We just published an article in Cell - Patterns, Transitive Sequencing Medical Records for Mining Predictive and Interpretable Temporal Representations, describing a high-throughput approach that learns from a set of phenotypes to model others (link to open access publication).

Transitive Sequencing Medical Records for Mining Predictive and Interpretable Temporal Representations

The Bigger Picture

Over the past decade, billions of dollars have been spent to institute meaningful use of electronic health record (EHR) systems. For a multitude of reasons, however, EHR data are still complex and have ample quality issues, which make it difficult to leverage these data to address pressing health issues, especially during pandemics such as COVID-19, when rapid responses are needed. In this paper, we propose a transitive sequential pattern mining algorithm for exploiting the temporal information in the EHRs that are distorted by layers of administrative and healthcare system processes. Perhaps more importantly, we propose a machine learning (ML) pipeline that is capable of engineering predictive features without the need for expert involvement to model diseases and health outcomes. Together, the temporal sequences and the ML pipeline can be rapidly deployed to develop computational models for identifying and validating novel disease markers and advancing medical knowledge discovery.

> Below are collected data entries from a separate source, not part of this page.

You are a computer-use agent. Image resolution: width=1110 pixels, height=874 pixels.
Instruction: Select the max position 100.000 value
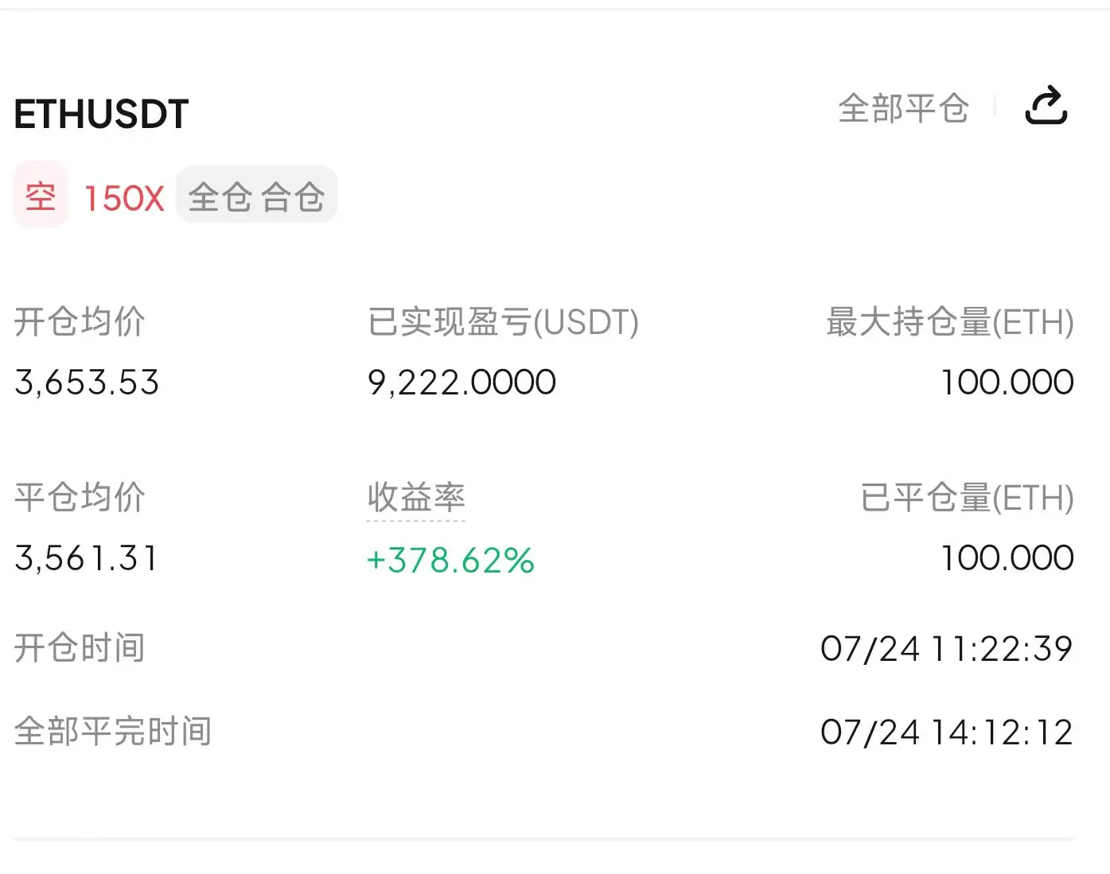tap(1007, 383)
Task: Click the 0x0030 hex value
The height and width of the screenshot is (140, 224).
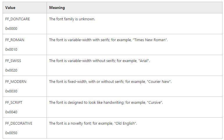Action: click(x=11, y=91)
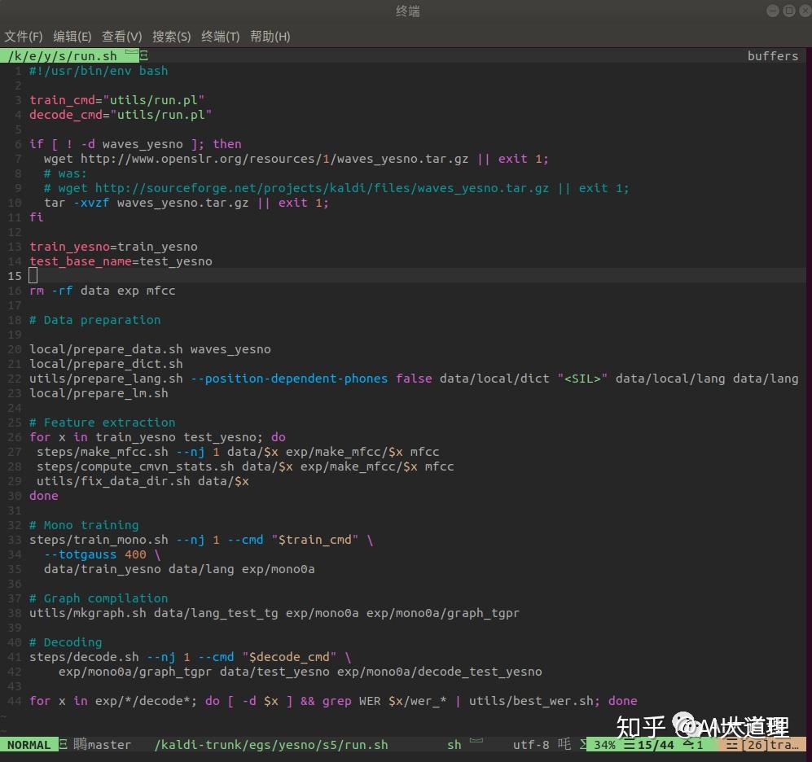Select the /k/e/y/s/run.sh buffer tab

click(x=63, y=56)
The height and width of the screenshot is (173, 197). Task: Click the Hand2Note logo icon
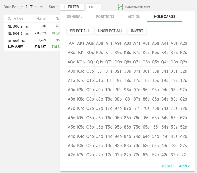pyautogui.click(x=120, y=7)
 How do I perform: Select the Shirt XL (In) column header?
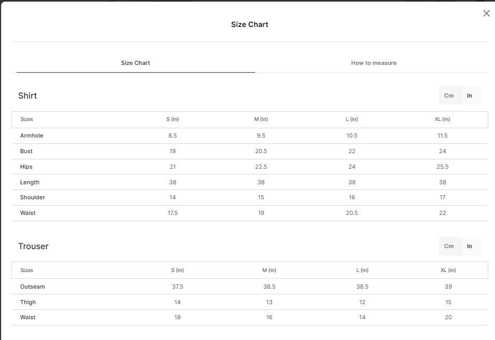pos(442,119)
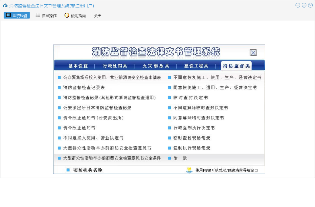Open 临时查封决定书 link

coord(190,98)
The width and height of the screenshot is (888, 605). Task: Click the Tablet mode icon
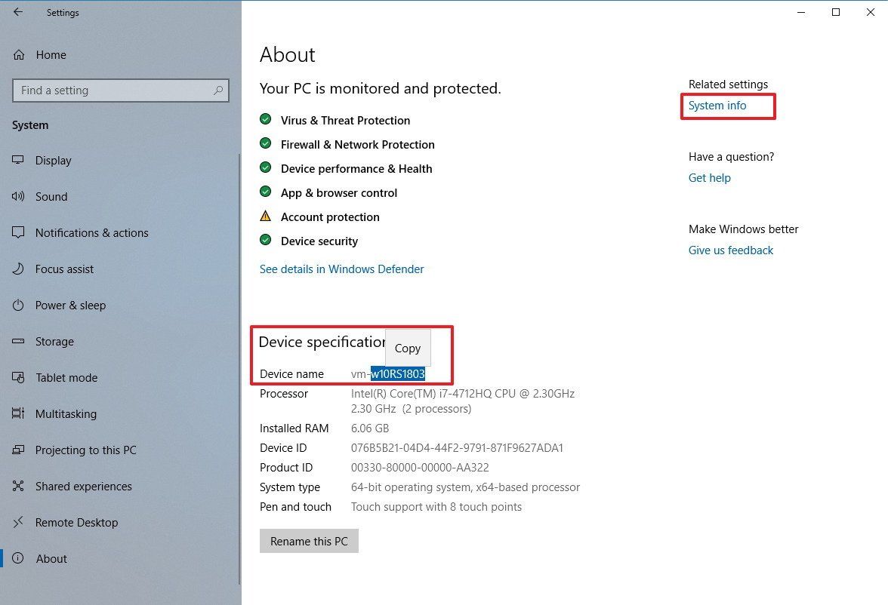tap(18, 377)
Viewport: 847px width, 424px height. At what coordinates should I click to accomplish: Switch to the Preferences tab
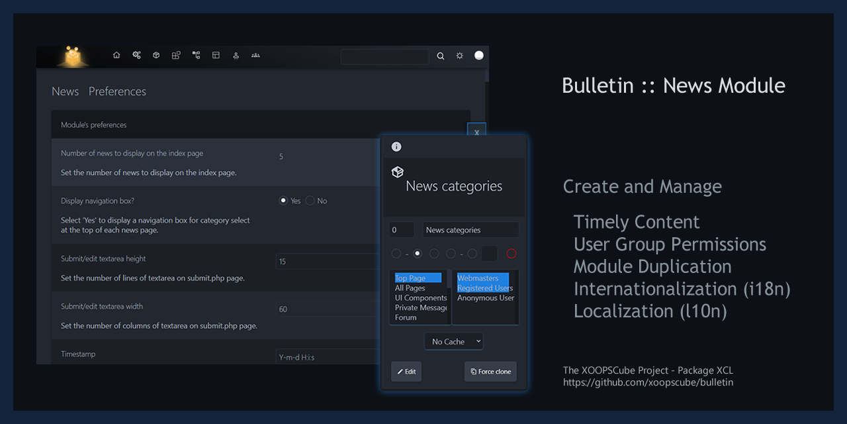click(117, 91)
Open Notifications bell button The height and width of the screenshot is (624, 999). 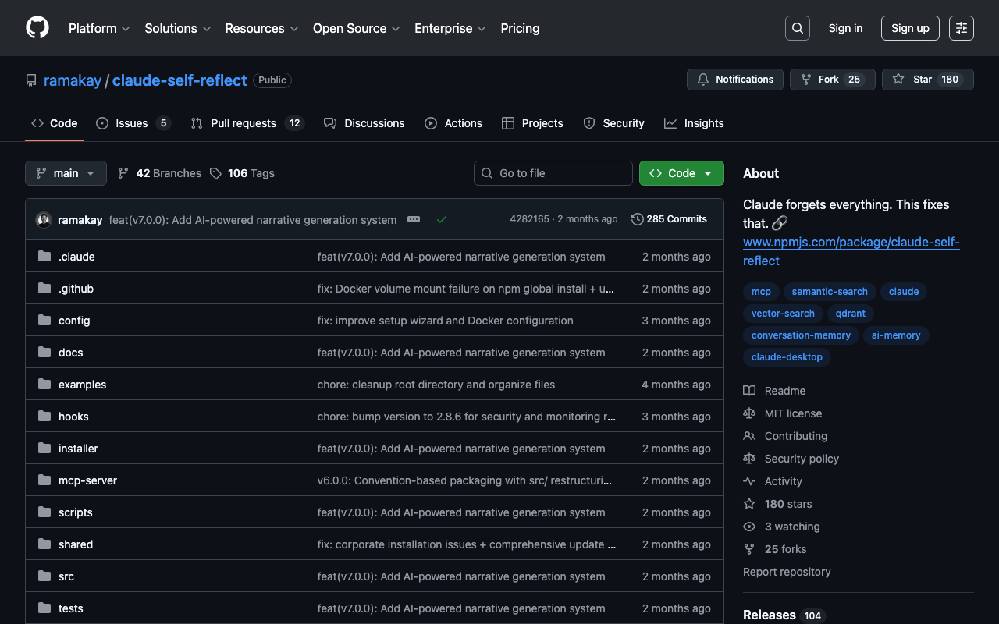coord(734,80)
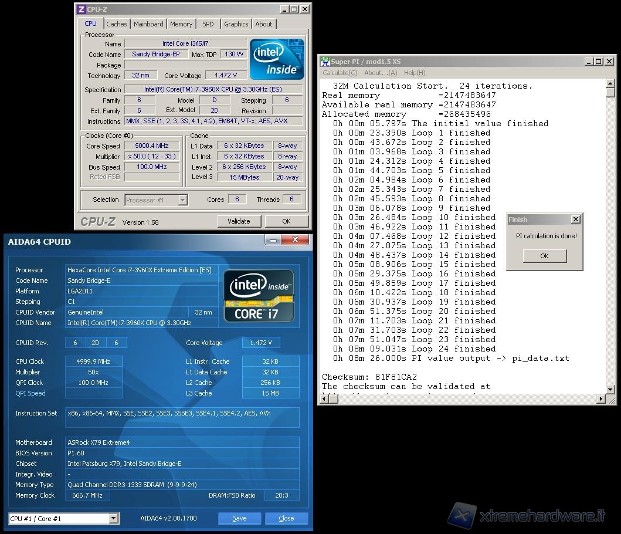This screenshot has height=534, width=621.
Task: Click the QPI Speed link label
Action: point(30,393)
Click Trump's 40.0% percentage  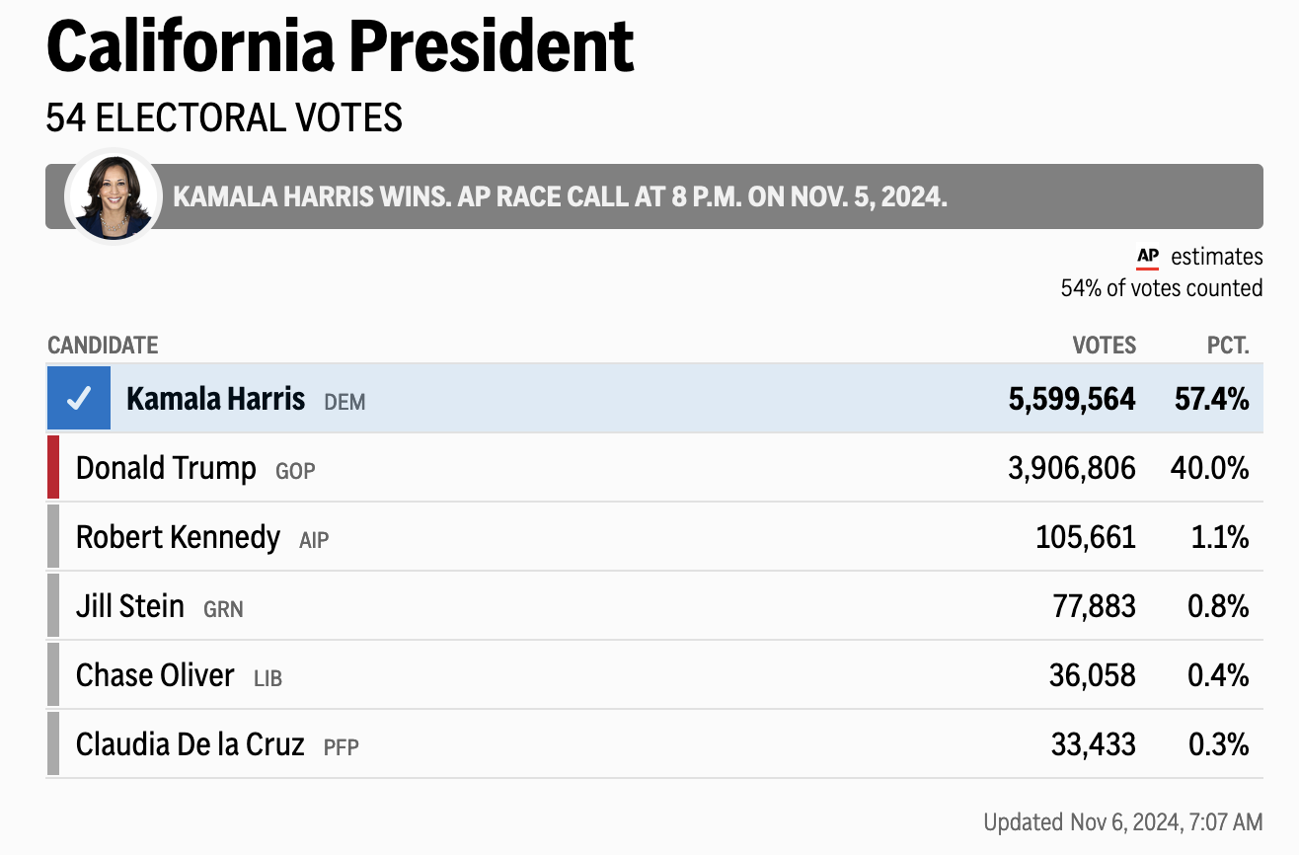[1211, 468]
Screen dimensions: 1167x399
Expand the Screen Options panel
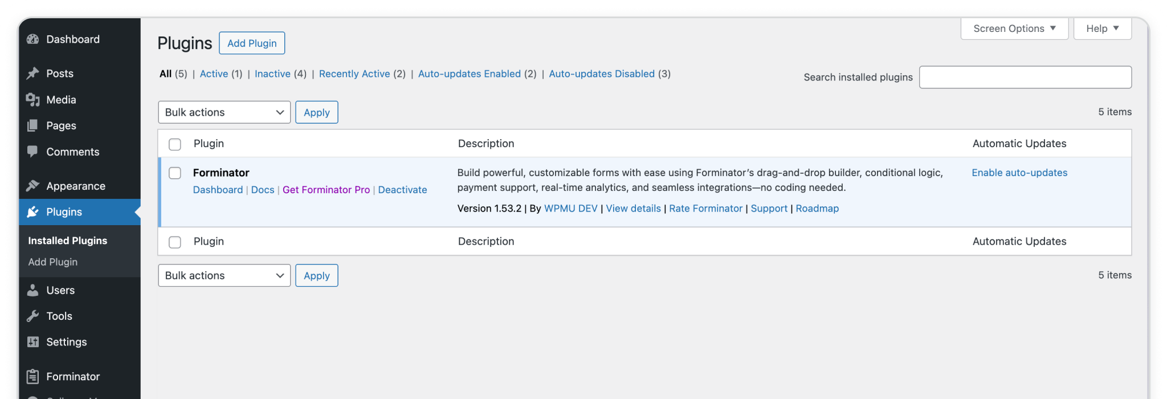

Electronic health records (EHRs) contain important temporal information about the progression of disease and treatment outcomes. This paper proposes a transitive sequencing approach for constructing temporal representations from EHR observations for downstream machine learning. Using clinical data from a cohort of patients with congestive heart failure, we mined temporal representations by transitive sequencing of EHR medication and diagnosis records for classification and prediction tasks. We compared the classification and prediction performances of the transitive sequential representations (bag-of-sequences approach) with the conventional approach of using aggregated vectors of EHR data (aggregated vector representation) across different classifiers. We found that the transitive sequential representations are better phenotype “differentiators” and predictors than the “atemporal” EHR records. Our results also demonstrated that data representations obtained from transitive sequencing of EHR observations can present novel insights about the progression of the disease that are difficult to discern when clinical data are treated independently of the patient’s history.